_BRIEF_
Which lines in the records below contain the word "from"? Return each of them.

_MATERIAL PROVIDED_
□ □ □
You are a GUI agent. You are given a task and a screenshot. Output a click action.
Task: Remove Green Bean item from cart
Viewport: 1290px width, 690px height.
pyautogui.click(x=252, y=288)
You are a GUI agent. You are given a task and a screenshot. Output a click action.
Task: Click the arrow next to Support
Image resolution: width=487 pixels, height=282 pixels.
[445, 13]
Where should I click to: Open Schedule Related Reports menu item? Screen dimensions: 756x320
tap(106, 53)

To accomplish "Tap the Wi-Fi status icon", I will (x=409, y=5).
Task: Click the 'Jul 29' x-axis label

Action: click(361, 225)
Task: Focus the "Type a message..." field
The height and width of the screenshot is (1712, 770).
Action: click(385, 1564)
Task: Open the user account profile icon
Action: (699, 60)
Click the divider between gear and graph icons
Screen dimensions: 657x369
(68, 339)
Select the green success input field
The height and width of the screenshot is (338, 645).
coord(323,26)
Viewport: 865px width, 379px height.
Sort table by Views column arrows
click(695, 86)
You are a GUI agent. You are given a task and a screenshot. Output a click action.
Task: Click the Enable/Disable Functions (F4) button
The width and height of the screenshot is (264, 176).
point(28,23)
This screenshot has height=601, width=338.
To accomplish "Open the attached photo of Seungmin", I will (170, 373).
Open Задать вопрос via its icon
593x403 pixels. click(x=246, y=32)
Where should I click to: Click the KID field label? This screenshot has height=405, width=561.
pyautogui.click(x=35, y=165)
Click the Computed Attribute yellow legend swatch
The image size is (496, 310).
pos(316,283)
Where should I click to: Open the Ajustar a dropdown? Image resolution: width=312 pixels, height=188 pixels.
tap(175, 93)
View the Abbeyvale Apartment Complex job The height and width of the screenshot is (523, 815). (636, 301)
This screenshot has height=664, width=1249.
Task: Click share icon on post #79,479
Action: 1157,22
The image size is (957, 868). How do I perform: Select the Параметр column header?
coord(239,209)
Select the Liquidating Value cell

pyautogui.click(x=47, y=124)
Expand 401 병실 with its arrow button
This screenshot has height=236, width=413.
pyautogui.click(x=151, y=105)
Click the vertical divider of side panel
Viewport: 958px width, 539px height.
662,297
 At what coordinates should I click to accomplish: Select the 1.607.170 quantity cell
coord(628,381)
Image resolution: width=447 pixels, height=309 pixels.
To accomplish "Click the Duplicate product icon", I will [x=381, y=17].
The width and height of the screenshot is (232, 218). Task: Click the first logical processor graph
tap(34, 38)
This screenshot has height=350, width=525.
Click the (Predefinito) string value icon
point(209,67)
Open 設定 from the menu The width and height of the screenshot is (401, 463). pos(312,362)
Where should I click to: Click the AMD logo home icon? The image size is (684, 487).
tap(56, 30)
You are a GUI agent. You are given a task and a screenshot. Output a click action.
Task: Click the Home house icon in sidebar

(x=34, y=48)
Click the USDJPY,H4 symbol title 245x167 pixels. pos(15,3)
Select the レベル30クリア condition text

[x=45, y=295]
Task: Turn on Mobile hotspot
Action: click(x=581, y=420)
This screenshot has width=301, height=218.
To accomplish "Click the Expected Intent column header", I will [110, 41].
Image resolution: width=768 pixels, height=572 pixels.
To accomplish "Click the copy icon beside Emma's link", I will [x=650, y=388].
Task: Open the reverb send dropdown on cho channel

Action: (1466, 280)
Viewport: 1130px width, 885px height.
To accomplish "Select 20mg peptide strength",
□ □ □
_SOLUTION FOR THIS EXERCISE_
Task: Remove Green Bean item from cart
Open 設定 from the menu The width and height of the screenshot is (401, 463). pos(312,362)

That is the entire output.